Top blue bar image Department of Computer Science

A 3D Code in the Human Genome

Colloquium

Computer Science

By: Erez Lieberman Aiden
Assistant Professor
From: Baylor College of Medicine & Rice University
When: Thursday, September 28, 2017
4:00 PM - 5:00 PM
Where: Duncan Hall
1070
Abstract: Stretched out from end-to-end, the human genome – a sequence of 3 billion chemical letters inscribed in a molecule called DNA – is over 2 meters long. Famously, short stretches of DNA fold into a double helix, which wind around histone proteins to form the 10nm fiber. But what about longer pieces? Does the genome’s fold influence function? How does the information contained in such an ultra-dense packing even remain accessible? In this talk, I describe our work developing ‘Hi-C’ (Lieberman-Aiden et al., Science, 2009; Aiden, Science, 2011) and more recently ‘in-situ Hi-C’ (Rao & Huntley et al., Cell, 2014), which use proximity ligation to transform pairs of physically adjacent DNA loci into chimeric DNA sequences. Sequencing a library of such chimeras makes it possible to create genome-wide maps of physical contacts between pairs of loci, revealing features of genome folding in 3D. Next, I will describe recent work using in situ Hi-C to construct haploid and diploid maps of nine cell types. The densest, in human lymphoblastoid cells, contains 4.9 billion contacts, achieving 1 kb resolution. We find that genomes are partitioned into contact domains (median length, 185 kb), which are associated with distinct patterns of histone marks and segregate into six subcompartments. We identify ?10,000 loops. These loops frequently link promoters and enhancers, correlate with gene activation, and show conservation across cell types and species. Loop anchors typically occur at domain boundaries and bind the protein CTCF. The CTCF motifs at loop anchors occur predominantly (>90%) in a convergent orientation, with the asymmetric motifs “facing” one another. Next, I will discuss the biophysical mechanism that underlies chromatin looping. Specifically, our data is consistent with the formation of loops by extrusion (Sanborn & Rao et al., PNAS, 2015). In fact, in many cases, the local structure of Hi-C maps may be predicted in silico based on patterns of CTCF binding and an extrusion-based model. Finally, I will show that by modifying CTCF motifs using CRISPR, we can reliably add, move, and delete
Erez Lieberman Aiden
Bio:
Erez Lieberman Aiden received his PhD from Harvard and MIT in 2010. After several years at Harvard's Society of Fellows and at Google as Visiting Faculty, he became Assistant Professor of Genetics at Baylor College of Medicine and of Computer Science and Applied Mathematics at Rice University.

Dr. Aiden's inventions include the Hi-C method for three-dimensional DNA sequencing, which enables scientists to examine how the two-meter long human genome folds up inside the tiny space of the cell nucleus (Lieberman-Aiden & Van Berkum et al., Science, 2009). In 2014, his laboratory reported the first comprehensive map of loops across the human genome, mapping their anchors with single-base-pair resolution (Rao & Huntley et al., Cell, 2014). In 2015, his lab showed that these loops form by extrusion, and that it is possible to add and remove loops and domains in a predictable fashion using targeted mutations as short as a single base pair (Sanborn & Rao et al., PNAS, 2014). In 2017, his lab showed that it is possible to use 3D maps, generated using Hi-C, to assemble mammalian genomes, entirely from scratch, from short reads alone, at a total cost of under $10,000 (Dudchenko et al., Cell, 2014). Using this methodology, the Aiden lab reported the first end-to-end genome of the Aedes aegypti genome, which carries the Zika virus. Assembling the Aedes aegypti genome from end-to-end had been highlighted as essential to the worldwide Zika response by a front page article in the New York Times.

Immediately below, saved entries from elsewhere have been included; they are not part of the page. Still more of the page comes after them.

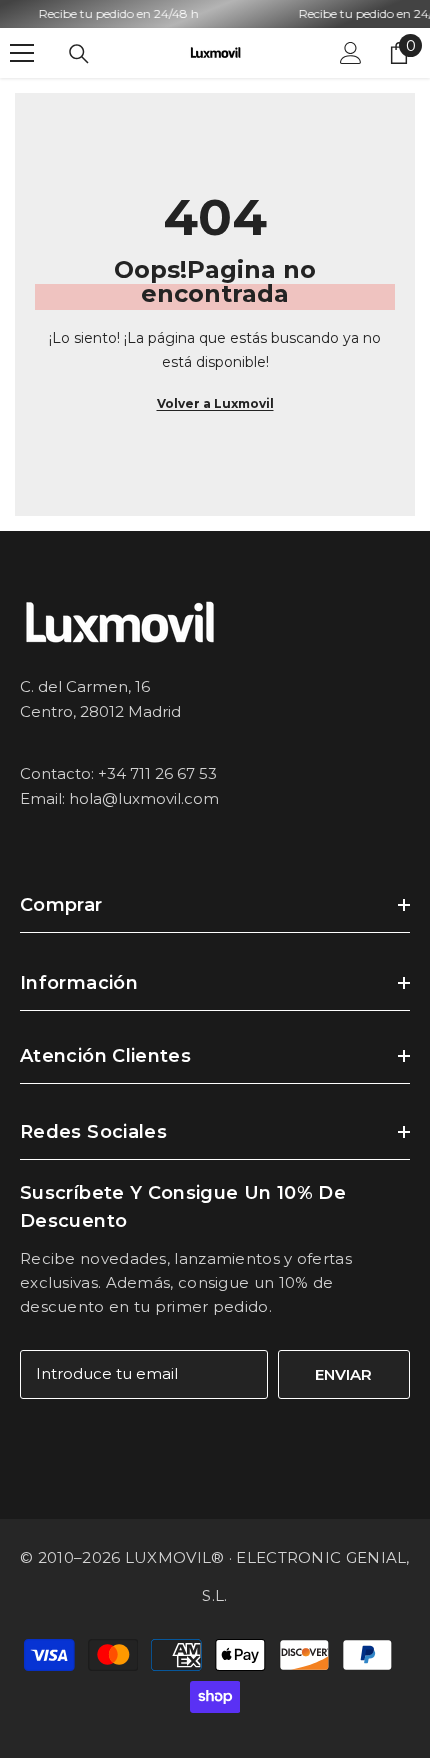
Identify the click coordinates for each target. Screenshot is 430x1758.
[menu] (22, 53)
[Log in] (351, 53)
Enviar (343, 1374)
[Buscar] (79, 54)
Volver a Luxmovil (215, 403)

In addition, together with Jean-Baptiste Michel, Dr. Aiden also developed the Google Ngram Viewer, a tool for probing cultural change by exploring the frequency of words and phrases in books over the centuries. Now a product at Google, the Ngram Viewer is used every day by millions of people worldwide.

Dr. Aiden's research has won numerous awards, including recognition for one of the top 20 "Biotech Breakthroughs that will Change Medicine", by Popular Mechanics, membership in Technology Review's 2009 TR35, recognizing the top 35 innovators under 35; and in Cell's 2014 40 Under 40. His work has been featured on the front page of the New York Times, the Boston Globe, the Wall Street Journal, and the Houston Chronicle. One of his talks has been viewed over 1 million times at TED.com. Three of his research papers have appeared on the cover of Nature and Science. In 2012, he received the President's Early Career Award in Science and Engineering, the highest government honor for young scientists, from Barack Obama. In 2014, Fast Company called him "America's brightest young academic." In 2015, his laboratory was recognized on the floor of the US House of Representatives for its discoveries about the structure of DNA.